Texte à lire:
+++

HistoireSociété

L’étrange histoire de l’écologie

L’écrivain et journaliste Philippe Simonnot, dans son nouvel essai Le brun et le vert, quand les nazis étaient écologistes (1), se demande, à l’heure où l’écologie s’impose de plus en plus comme une force politique et morale importante dans notre pays, s’il n’est pas temps de se tourner vers le passé.

C’est le biologiste allemand Ernst Haeckel (1834-1919) qui, en 1866, fait naître une nouvelle discipline scientifique, l’ökologie. « Par écologie, précise-t-il, nous entendons la totalité de la science des relations de l’organisme avec l’environnement… leur adaptation au milieu… leur transformation pour la lutte pour la vie ».
Comme l’explique Régis Debray (2), en 1968 la science devient idéologie, symbole d’une contre-culture rebelle et contestataire. Mais, pour des raisons qui lui incombent, il occulte ce qui se passe entre 1866 et 1968.

Reprenons l’histoire depuis le début. Haeckel fait connaître l’œuvre de Darwin en Allemagne et propose un darwinisme social raciste, insistant sur la survie des plus aptes et l’élimination des plus faibles, l’associant, depuis le départ, à son nouveau concept : l’écologie.
Haeckel jouera un rôle de première importance dans l’éclosion de l’écologie nazie qui sera à l’époque, la plus avancée au monde.
En 1891, il participe à la fondation de la Ligue pangermanique, ultranationaliste et antisémite.
Il est considéré par ses adeptes comme un géant intellectuel mais aussi le prophète de la régénération nationale et raciale de l’Allemagne. Ceux-ci auront une grande influence parmi les dirigeants du national-socialisme.
Comme le note l’historien français André Pichot, les études sur le racisme mentionnent très rarement le nom de Ernst Haeckel, principal auteur moderne à avoir proposé une classification des races humaines en les hiérarchisant dans le cadre évolutionniste darwinien, depuis les Noirs censés être proches des singes, jusqu’à, selon lui, la forme la plus évoluée, les Indo-germains (c’est-à-dire, les Allemands, les Anglo-saxons et les Scandinaves).

+++

Consignes:
**1)** D'après le texte sur l'histoire de l'écologie, en quelle année Ernst Haeckel fait-il naître l'écologie comme discipline scientifique ?
**2)** Recopiez le passage du texte sur l'histoire de l'écologie qui commence par « L’écrivain et journaliste » et se termine par « vers le passé. ».

Matériaux rassemblés:
+++

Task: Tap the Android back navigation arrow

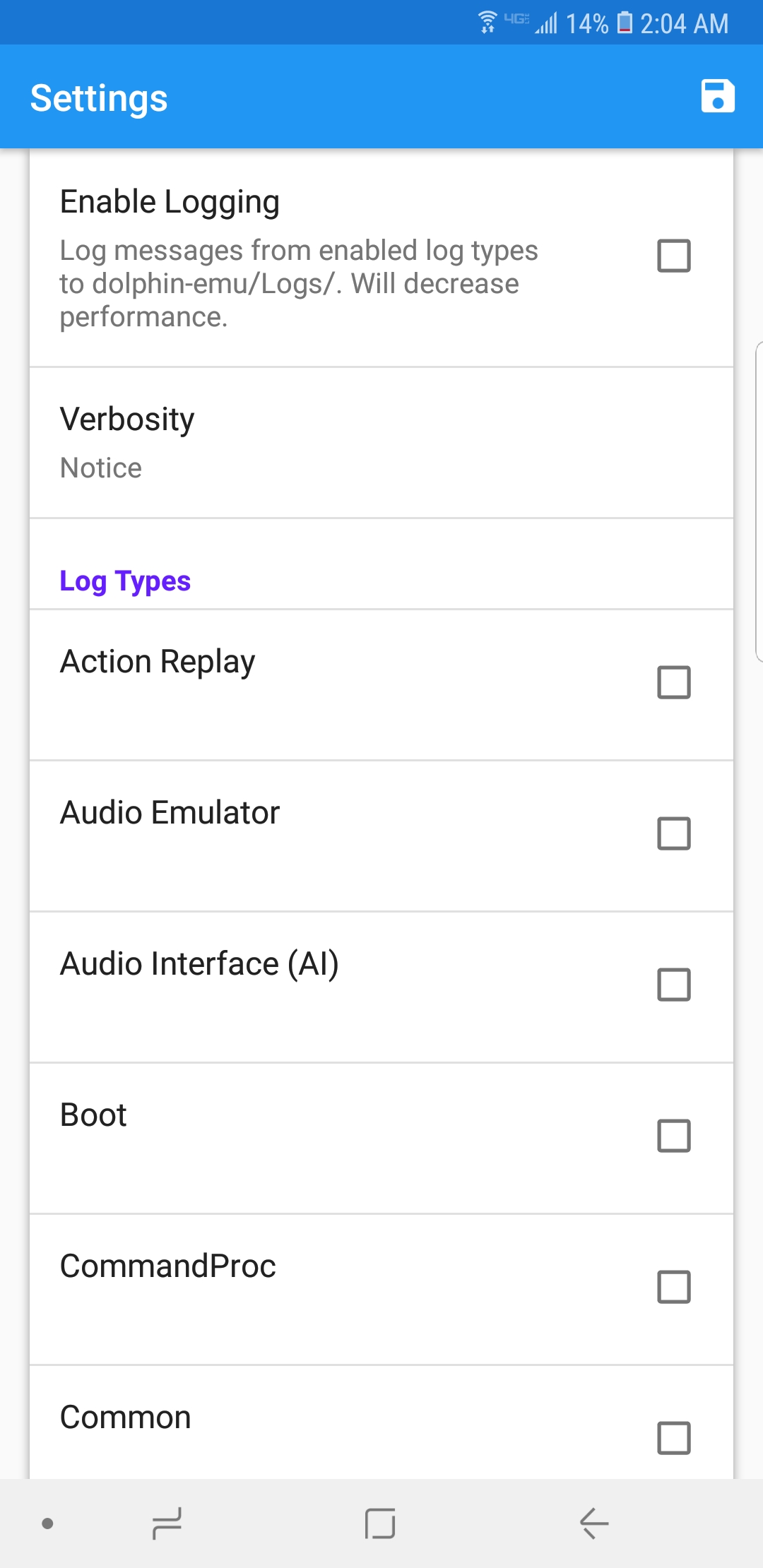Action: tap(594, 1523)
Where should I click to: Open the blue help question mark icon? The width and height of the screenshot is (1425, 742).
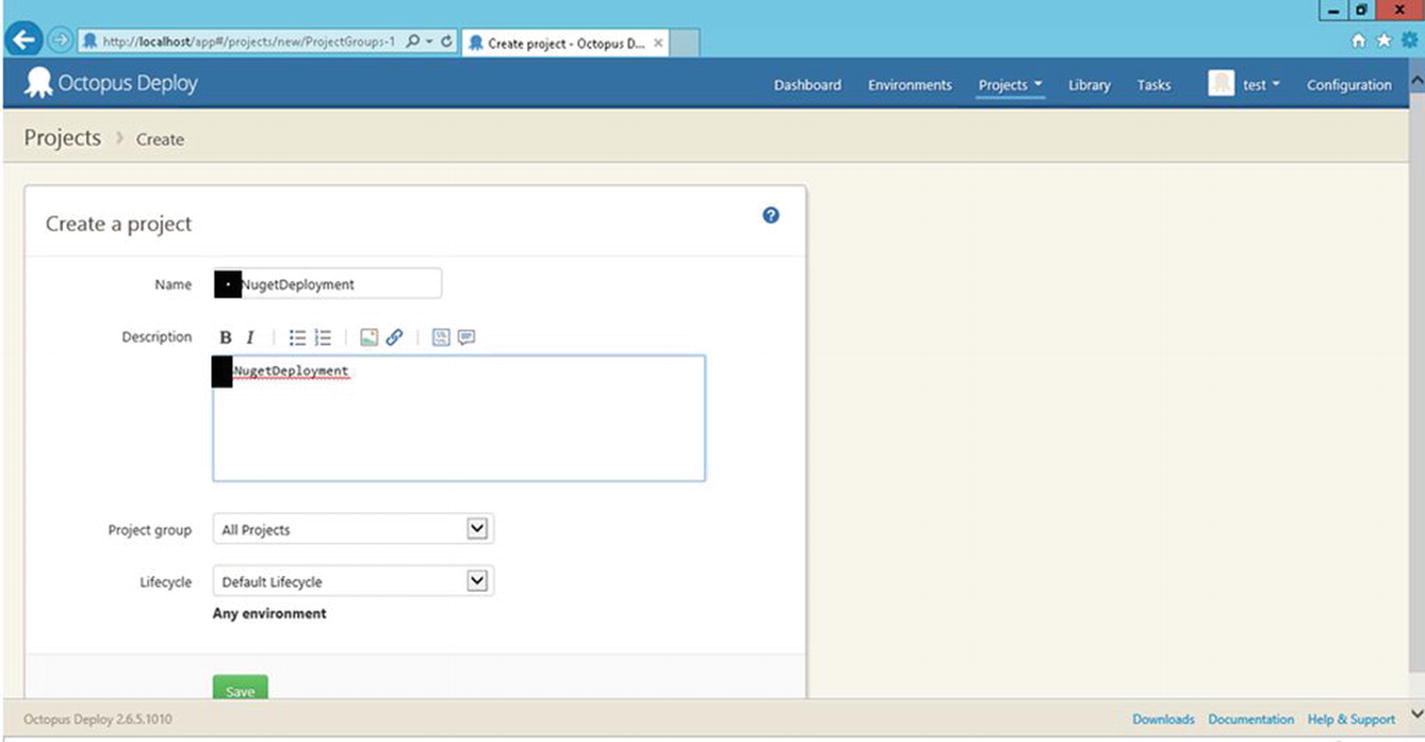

+++

Corrigé des exercices:
**1)** En 1866.

**2)**
L’écrivain et journaliste Philippe Simonnot, dans son nouvel essai Le brun et le vert, quand les nazis étaient écologistes (1), se demande, à l’heure où l’écologie s’impose de plus en plus comme une force politique et morale importante dans notre pays, s’il n’est pas temps de se tourner vers le passé.